The coyote faded away as the pair stood transfixed, hearts beating in their throats. 

“So this is it then,” Sirius said from the doorway, “This is the last day before the war,”  

“Last evening, we only have about six hours, give or take,” Remus said tiredly. 

“Be serious,” 

“You’re Sirius,” Remus said, passing up the opportunity for empathy in order to finally make that pun. 

Sirius blew out a frustrated breath, but managed a small smile. Remus summoned his patronus, relaying back to Teddy,  _ We’ll see you soon, move smart, check for tracking spells _

Sirius looked put out butt shook his head and sighed, “Alright, let’s pack up, have you been keeping up with the…” 

“I have,” Remus answered, “More for the ritual than anything,” 

It calmed him down during the daylight hours of a full moon. He walked over to a fair size portrait of Remus and Sirius straddling bikes, Harry and Teddy (mere tots) sitting before them. They’d been on vacation in the States, living out a long held ‘Easy Rider’ fantasy of Sirius’, Tonks and Tonk’s mum had come too, towing the boys in a rental car neither one had been very good at driving. 

Remus lifted the picture off the wall, and tapped the plaster beneath it with his wand. The wall fell away and revealed two bags: one resembled a handsome brown leather doctor’s bag, the other, a black leather saddlebag for a motorbike. 

“Let me do a quick inventory,” Remus said, opening the bags and summoning a list from both of them. They were seemingly bottomless, and perfectly organized. Sirius watched for a moment as Remus ran his wand tip down both lists, the items gleaming green to confirm they were in there, before starting to look around the room. The urge to shove everything away was strong, he wanted to save Remus’ artwork, his records, the boys primary school drawing, the rug they’d just bought, the vase of flowers, the--

“We can’t take anything with us,” Remus said, as if privy to Sirius’ scurrying thoughts, “We can’t give any indication we had forewarning. If Teddy has a spy we can’t put them onto them,” 

“I’ll go destroy anything incriminating then,” Sirius announced, then grabbed Remus’ upper arm, “It’ll be different this time around, you know that right?” 

“Of course it will be,” Remus said, quickly giving him a small kiss, making Sirius jump, “We’ll have each other this time,” 

Sirius nodded, swallowing hard, then broke away, eliminating the hidey hole in the wall and putting the portrait back up. 

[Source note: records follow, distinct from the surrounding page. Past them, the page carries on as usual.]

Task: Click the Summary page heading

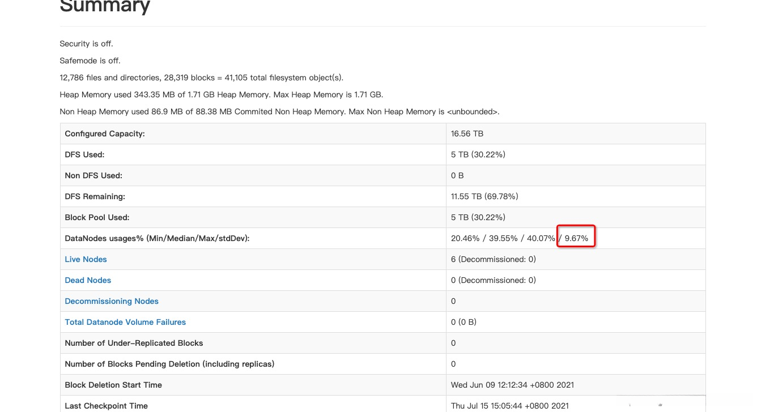Action: [x=105, y=6]
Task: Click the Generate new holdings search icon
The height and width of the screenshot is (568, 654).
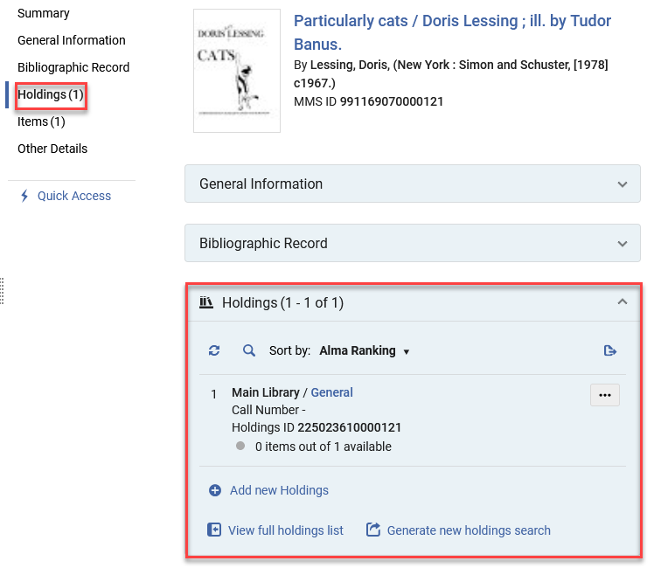Action: click(373, 530)
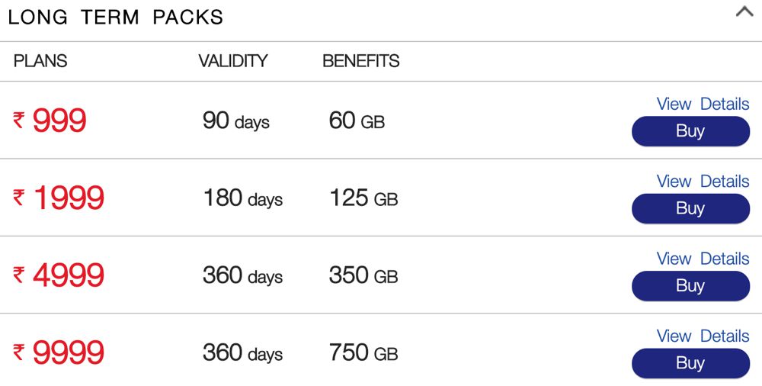Click the Plans column header
The width and height of the screenshot is (762, 386).
click(40, 61)
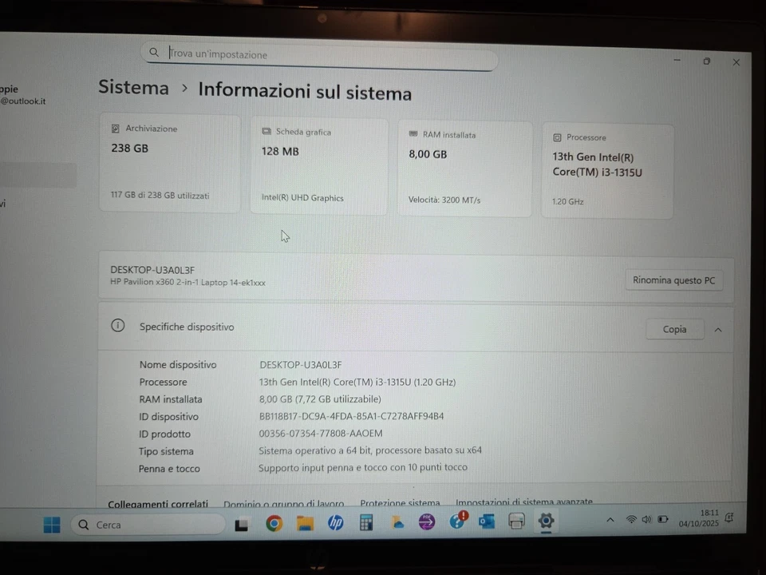Collapse the Specifiche dispositivo section

click(x=717, y=329)
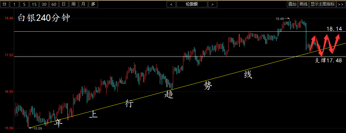Image resolution: width=346 pixels, height=133 pixels.
Task: Open the 画线 drawing tools
Action: pyautogui.click(x=303, y=4)
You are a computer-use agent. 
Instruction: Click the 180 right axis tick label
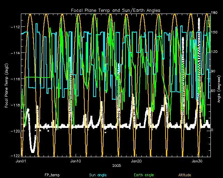215,13
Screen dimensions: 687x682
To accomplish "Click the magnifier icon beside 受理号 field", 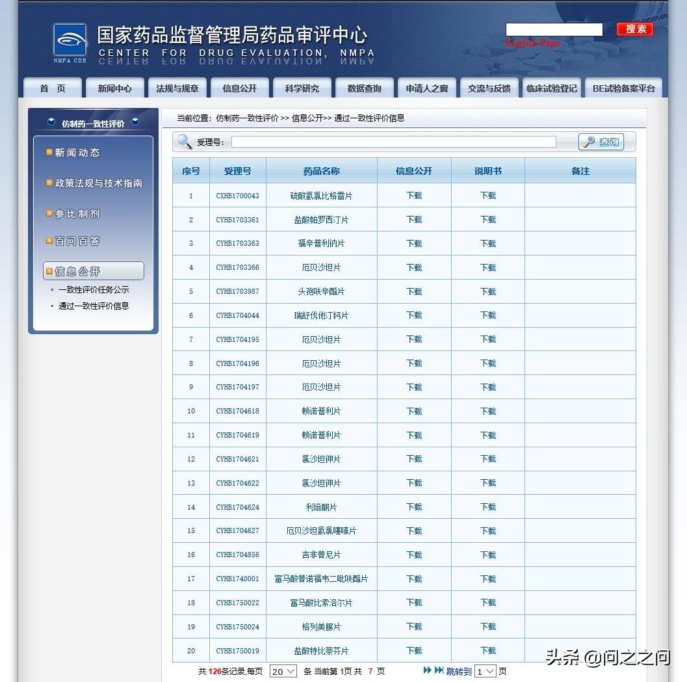I will (184, 140).
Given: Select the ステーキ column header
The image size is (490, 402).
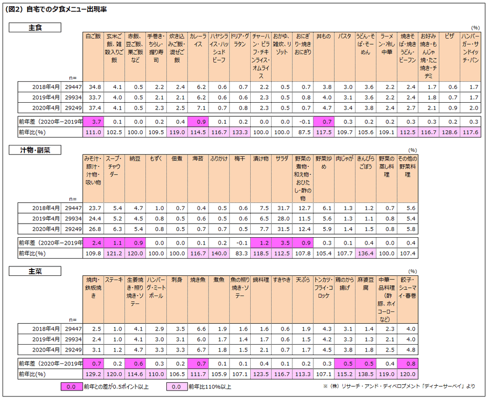Looking at the screenshot, I should tap(114, 299).
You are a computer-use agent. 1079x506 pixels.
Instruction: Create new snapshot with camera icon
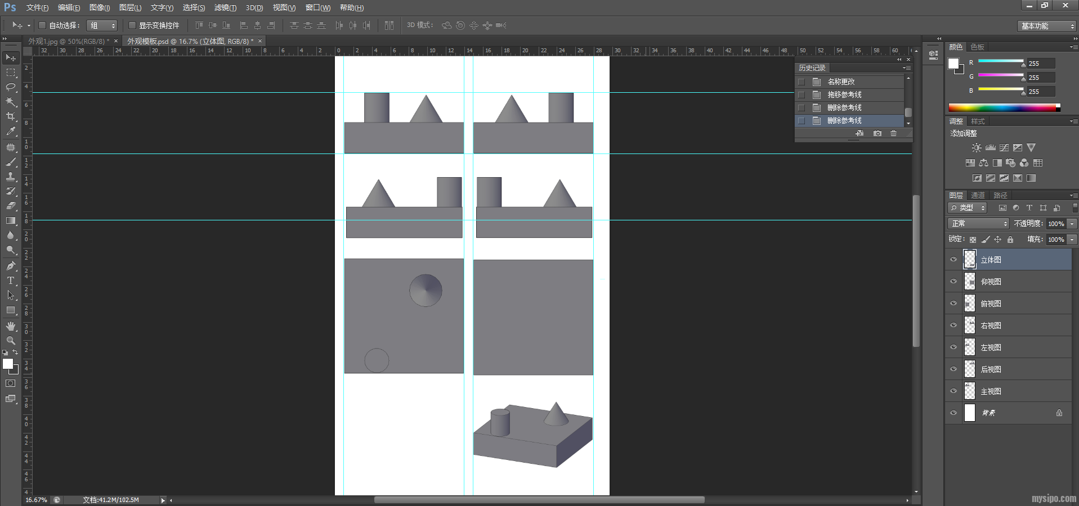coord(877,133)
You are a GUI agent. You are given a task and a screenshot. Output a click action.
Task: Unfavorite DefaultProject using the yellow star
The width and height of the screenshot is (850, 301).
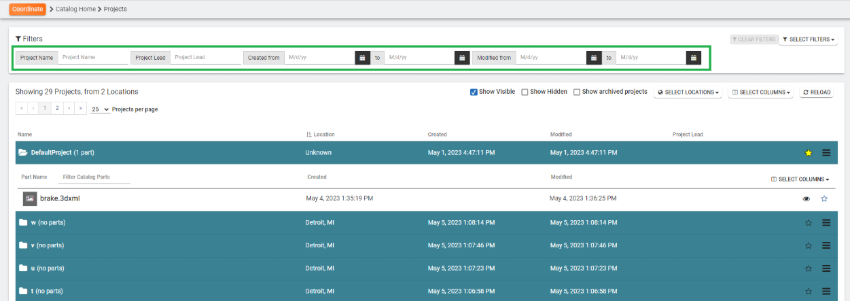(x=809, y=153)
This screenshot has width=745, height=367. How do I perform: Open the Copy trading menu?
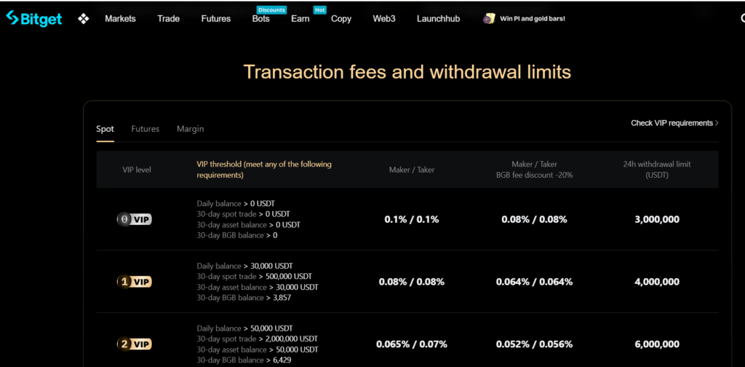[x=340, y=19]
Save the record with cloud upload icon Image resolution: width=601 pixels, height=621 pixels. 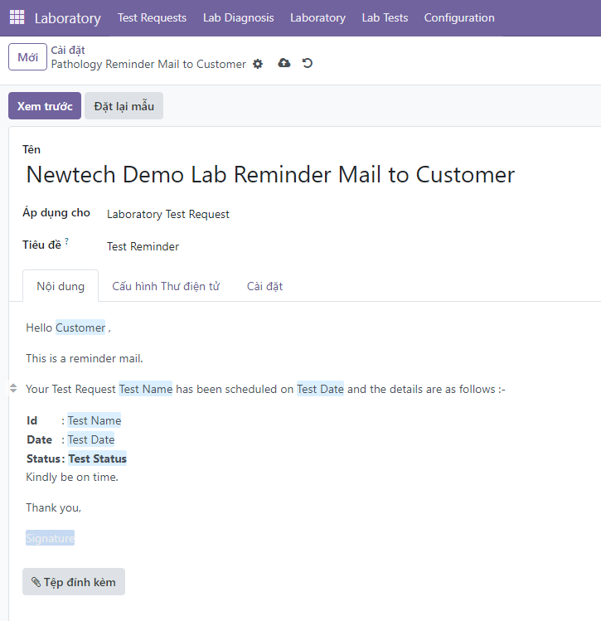tap(284, 63)
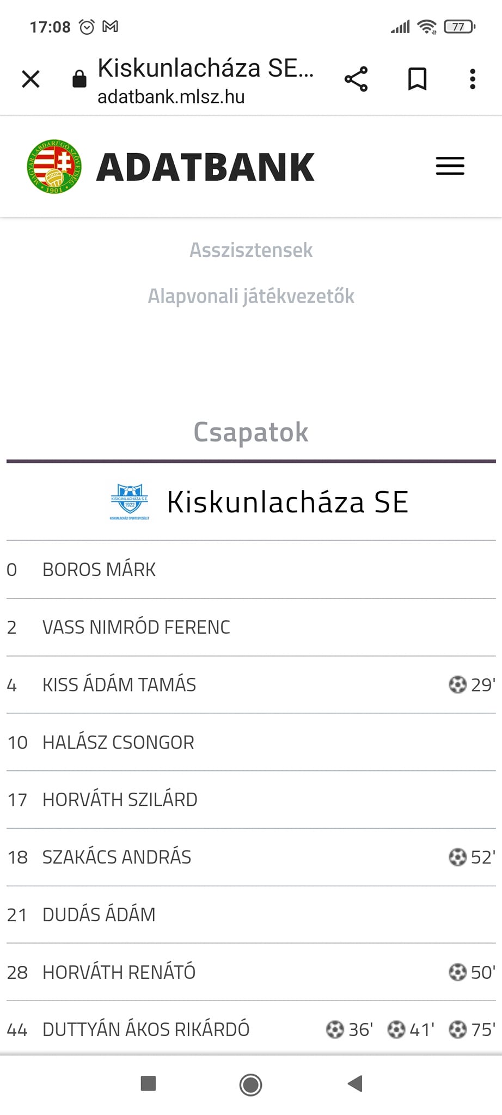Open the Kiskunlacháza SE team link
Screen dimensions: 502x1115
(287, 501)
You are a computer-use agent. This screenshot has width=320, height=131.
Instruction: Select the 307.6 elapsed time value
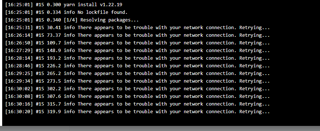[54, 96]
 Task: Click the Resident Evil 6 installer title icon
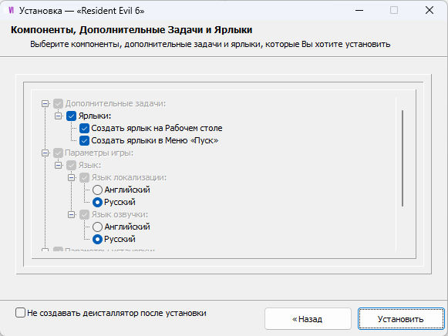click(x=11, y=11)
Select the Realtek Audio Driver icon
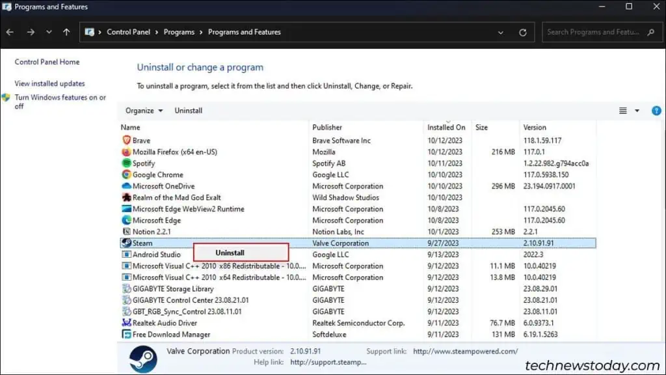Viewport: 666px width, 375px height. tap(126, 322)
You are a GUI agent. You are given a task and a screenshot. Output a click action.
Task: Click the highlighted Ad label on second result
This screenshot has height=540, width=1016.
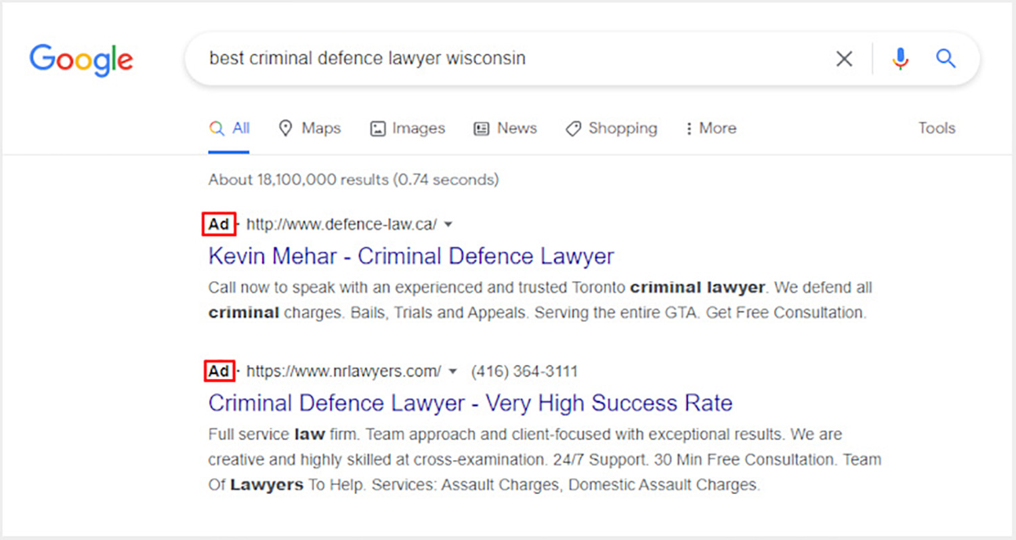(x=219, y=371)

He popped into Harry’s  room first, taking a good look around. By virtue of a teenager’s need for privacy he hadn’t been in here for awhile. Aerial maps and photos covered the walls, alongside photos of surprised looking Quidditch players, birds, and in one case that made Sirius’ heart stop for a moment, a dragon. Harry flew everywhere, and was an avid photographer, and had simply grown more and more skillful and daring with age. He took down the dragon photo, but left the rest to hang alongside various sensational news articles about Harry, that Harry clipped out for a laugh. Though he came close to taking down the one that said ‘Raised by Wolves: The Boy Who Lived and His Corruption by Sex, Drugs and Rock and Roll!’--It sported a very nice family portrait of them. Sirius instead collected the frame photos of Lily and James and Remus and Sirius from the nightstand, and took Lily’s leather jacket off the hook on the wall where he had it displayed. He pulled the Gryffindor flag from Harry’s bedpost and put it up in its place, as to not leave the wall bare, and took another final look around the room. The cheery maps and photos covering all but slivers of the wall’s bright sky blue paint seemed to belong to a much more carefree child, and Sirius felt guilty that he couldn’t spare Harry from Voldemort’s second rise to power. It wasn’t fair and Harry didn’t deserve it, but there was no changing it now. Best to focus on the task at hand. 

In a final sweep of the room, Sirius found a shoebox underneath the bed. Inside was a note from Petunia Harry’s peculiar aunt ( _ Found these in the attic, not sure if I could burn them, please dispose for me) _ and a set of badges of Lily’s that, when pinned could induce anything from Invisibility Charms, Shield Charms, Wake Up Charms, Undetectable Charms, and several more Sirius had never learned the use for. They should all be dead by now, but Lily was better at Charms that most. He held one in his hand, marked with The Invisible Three Man Band! And clicked it, watching with some satisfaction as his hand and the rest of  him disappeared. He clicked it off, placed the photos he was taking from the room on top of them, and closed the box. They’d most certainly come in handy. 

Meanwhile, Remus, having moved from the kitchen to Teddy’s room, was wondering if he’d been to lenient a parent. Teddy had always been a secretive little monster, and was something like a mad scientist mixed with a heartless delinquent mixed with a crazy cat lady. On the outside, his room looked as bland and innocuous as Teddy would like people to believe he was: A bobble-stitch afghan in black and yellow on the bed, Hufflepuff banners on the walls, plants on the sill, but Remus knew his son better than most people, he also knew how to look unassuming to outsiders while still misbehaving extensively. 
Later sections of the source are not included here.